The Pale Blue Eye Essay Questions

Essay Questions

  1. 1

    Who is Byron? What role does he play?

    This question might first be raised when Landor makes what will be to some readers an obscure allusion to “paddling” across the Hellespont. The name crops up again a short time later with the discovery of a volume poetry hidden among the abundance of non-fiction books about linguistics, phonetics, history and geography which make up the paltry library of ex-policeman Gus Landor by new acquaintance Edgar Allan Poe. The recurring references to Byron include Poe’s description of Artemus Marquis, the prime suspect in the murder Landor is investigating and Landor’s discovery of an engraving of Byron on the underside of the lid of a truck owned by Poe. Byron becomes an allusive specter hanging over the entirety of the narrative until the final revelation of his concrete significance to the story at hand. This “Byron” will be immediately identified by some readers while remaining a mystery to others.
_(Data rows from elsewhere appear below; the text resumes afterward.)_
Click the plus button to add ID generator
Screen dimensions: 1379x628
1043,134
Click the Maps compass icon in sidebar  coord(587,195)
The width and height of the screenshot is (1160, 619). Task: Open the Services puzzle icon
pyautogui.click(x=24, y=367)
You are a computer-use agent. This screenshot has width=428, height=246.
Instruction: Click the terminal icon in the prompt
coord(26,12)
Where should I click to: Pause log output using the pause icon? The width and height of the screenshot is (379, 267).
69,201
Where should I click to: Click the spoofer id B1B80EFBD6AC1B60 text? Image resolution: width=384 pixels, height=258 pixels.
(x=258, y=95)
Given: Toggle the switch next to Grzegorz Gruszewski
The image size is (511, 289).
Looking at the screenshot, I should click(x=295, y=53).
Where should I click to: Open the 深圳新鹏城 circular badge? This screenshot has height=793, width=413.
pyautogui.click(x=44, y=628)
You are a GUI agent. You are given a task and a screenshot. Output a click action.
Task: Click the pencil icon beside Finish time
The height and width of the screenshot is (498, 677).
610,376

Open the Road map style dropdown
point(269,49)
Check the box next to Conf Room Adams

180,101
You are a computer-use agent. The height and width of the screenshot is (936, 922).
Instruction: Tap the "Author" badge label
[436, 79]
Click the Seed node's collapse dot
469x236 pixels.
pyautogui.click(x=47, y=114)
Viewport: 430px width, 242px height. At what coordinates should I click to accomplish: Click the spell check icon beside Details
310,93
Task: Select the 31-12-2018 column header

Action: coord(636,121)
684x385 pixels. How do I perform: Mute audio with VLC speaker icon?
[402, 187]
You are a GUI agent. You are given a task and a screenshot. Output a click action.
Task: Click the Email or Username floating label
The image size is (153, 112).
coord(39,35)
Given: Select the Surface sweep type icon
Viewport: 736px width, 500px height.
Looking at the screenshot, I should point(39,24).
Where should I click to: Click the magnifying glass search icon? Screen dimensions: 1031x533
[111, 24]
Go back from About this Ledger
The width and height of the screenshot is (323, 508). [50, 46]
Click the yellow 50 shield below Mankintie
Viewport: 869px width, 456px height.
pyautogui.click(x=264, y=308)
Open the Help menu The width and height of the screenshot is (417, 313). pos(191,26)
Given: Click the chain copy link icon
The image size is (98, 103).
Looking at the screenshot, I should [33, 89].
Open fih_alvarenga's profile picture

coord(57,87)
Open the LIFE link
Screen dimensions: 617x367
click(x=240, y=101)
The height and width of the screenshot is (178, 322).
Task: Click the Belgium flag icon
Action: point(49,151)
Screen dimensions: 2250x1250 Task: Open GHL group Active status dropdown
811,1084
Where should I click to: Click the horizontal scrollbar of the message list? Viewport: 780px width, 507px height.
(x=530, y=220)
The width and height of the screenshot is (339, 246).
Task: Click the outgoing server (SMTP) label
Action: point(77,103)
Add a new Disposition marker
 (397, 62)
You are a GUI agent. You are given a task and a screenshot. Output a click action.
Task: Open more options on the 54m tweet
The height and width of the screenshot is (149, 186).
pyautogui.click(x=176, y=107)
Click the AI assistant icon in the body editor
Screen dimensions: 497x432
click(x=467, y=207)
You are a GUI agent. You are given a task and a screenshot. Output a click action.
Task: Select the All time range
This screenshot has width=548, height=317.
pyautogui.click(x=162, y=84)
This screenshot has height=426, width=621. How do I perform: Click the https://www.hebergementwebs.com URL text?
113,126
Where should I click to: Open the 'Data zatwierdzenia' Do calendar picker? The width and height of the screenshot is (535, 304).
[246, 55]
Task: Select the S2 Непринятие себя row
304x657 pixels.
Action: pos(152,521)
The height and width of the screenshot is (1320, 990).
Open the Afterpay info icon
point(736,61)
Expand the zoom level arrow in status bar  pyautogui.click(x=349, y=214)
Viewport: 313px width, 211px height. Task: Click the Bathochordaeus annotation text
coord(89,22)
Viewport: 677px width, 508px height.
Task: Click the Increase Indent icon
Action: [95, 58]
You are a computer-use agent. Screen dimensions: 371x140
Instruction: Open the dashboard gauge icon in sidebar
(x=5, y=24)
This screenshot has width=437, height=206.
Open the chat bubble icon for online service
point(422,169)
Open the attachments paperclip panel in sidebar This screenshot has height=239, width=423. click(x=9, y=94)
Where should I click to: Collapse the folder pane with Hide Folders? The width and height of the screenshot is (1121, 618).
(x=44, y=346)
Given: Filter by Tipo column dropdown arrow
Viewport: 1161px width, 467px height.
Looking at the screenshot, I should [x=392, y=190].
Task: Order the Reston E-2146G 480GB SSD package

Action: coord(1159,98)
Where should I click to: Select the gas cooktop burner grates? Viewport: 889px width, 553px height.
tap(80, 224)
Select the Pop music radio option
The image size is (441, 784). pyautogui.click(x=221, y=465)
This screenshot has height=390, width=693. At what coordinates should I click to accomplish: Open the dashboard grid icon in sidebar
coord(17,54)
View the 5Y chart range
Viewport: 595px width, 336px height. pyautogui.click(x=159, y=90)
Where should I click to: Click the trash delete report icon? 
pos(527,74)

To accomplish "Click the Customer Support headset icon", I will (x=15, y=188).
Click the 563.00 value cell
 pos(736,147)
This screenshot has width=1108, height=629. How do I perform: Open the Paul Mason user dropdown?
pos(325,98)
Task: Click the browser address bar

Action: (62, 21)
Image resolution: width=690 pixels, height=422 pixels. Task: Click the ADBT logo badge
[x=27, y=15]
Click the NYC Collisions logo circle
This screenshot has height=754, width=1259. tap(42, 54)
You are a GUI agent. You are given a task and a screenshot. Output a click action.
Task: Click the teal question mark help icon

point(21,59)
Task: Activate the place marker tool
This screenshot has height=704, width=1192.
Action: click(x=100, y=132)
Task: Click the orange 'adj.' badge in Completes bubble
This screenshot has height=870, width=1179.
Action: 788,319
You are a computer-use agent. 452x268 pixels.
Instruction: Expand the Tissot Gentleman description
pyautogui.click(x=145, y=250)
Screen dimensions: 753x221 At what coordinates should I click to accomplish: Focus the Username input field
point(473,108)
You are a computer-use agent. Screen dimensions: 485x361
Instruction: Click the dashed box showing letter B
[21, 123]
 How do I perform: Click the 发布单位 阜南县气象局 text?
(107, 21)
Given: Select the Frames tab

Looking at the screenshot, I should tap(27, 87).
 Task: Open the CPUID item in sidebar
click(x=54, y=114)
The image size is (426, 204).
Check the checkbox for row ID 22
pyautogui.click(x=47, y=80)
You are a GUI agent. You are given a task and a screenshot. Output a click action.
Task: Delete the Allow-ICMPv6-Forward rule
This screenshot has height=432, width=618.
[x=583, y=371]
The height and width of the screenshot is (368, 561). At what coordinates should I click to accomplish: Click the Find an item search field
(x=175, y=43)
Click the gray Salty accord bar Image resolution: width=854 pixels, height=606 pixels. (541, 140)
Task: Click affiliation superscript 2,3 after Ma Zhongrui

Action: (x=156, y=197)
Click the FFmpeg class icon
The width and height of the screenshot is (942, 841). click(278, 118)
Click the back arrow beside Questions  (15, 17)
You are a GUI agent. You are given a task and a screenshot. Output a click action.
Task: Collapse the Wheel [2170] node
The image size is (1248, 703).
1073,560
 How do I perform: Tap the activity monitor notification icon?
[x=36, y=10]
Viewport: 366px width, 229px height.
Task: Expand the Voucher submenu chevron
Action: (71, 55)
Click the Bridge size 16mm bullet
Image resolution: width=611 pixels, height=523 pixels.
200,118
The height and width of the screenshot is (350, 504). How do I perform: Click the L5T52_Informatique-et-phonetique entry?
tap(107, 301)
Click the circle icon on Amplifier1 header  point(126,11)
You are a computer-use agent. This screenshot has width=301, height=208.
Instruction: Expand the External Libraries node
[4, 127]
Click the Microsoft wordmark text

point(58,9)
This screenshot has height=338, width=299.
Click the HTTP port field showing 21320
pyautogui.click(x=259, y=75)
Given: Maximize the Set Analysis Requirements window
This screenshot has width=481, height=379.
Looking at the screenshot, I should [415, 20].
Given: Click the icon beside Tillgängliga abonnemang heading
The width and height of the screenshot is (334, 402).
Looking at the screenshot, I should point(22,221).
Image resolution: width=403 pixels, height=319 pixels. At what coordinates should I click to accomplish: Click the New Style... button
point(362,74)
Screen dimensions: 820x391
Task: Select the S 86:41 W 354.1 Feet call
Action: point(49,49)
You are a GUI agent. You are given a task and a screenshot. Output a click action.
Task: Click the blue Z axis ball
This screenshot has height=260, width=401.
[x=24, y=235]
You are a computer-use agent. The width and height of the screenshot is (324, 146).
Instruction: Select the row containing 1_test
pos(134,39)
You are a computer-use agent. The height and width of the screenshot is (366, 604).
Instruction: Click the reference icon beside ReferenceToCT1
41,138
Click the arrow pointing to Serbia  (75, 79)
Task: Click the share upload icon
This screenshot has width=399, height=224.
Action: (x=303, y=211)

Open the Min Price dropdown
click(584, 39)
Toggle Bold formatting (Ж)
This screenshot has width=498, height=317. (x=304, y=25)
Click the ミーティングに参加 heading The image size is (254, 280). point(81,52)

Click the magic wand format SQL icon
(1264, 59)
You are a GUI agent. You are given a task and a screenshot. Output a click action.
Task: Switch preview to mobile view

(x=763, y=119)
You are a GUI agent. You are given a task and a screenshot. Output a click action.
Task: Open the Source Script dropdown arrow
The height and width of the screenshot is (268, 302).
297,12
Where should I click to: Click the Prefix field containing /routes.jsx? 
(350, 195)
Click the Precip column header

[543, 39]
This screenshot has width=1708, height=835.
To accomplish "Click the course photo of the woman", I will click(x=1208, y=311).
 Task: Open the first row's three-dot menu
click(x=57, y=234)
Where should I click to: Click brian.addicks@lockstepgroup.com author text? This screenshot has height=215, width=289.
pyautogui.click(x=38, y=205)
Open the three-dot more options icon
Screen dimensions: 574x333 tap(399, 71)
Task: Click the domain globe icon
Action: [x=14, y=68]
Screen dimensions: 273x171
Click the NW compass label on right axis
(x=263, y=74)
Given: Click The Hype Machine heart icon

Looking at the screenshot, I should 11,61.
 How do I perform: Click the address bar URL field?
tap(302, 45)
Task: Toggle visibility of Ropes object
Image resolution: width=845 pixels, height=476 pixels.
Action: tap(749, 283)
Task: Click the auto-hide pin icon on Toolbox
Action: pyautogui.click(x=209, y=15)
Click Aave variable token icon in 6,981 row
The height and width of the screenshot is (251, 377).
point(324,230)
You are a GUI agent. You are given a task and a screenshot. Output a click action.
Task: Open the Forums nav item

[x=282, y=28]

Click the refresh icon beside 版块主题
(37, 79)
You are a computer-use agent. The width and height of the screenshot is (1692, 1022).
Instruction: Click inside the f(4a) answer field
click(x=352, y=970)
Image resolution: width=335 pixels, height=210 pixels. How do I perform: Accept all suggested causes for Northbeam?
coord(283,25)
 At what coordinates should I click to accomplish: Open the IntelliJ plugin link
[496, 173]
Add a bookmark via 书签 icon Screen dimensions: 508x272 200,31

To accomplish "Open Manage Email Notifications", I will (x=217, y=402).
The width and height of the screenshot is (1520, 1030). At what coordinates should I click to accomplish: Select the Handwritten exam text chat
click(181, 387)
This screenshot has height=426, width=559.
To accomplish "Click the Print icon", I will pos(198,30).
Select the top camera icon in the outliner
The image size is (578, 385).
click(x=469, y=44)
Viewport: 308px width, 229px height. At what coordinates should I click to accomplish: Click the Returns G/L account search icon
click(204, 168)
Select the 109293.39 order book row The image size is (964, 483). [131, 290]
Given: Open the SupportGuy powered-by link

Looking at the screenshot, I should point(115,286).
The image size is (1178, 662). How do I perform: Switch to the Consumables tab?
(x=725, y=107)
That initial occurrence is an allusion to a poem titled “Written after Swimming From Sestos to Abydos” composed by one of the towering figures of the Romantic movement, George Gordon Byron, more familiarly referred to as Lord Byron. In addition to being a poet of renown, Byron was also one of the participants in the famous writing contest at a Swiss chateau that produced Mary Shelly’s Frankenstein and John Polidori’s The Vampyre. Thus, there is a thematic link of horror and the supernatural between Byron and Poe which will be become clearer as secrets are revealed.

  2. 2

    What makes the link between Poe and a murder mystery historically appropriate?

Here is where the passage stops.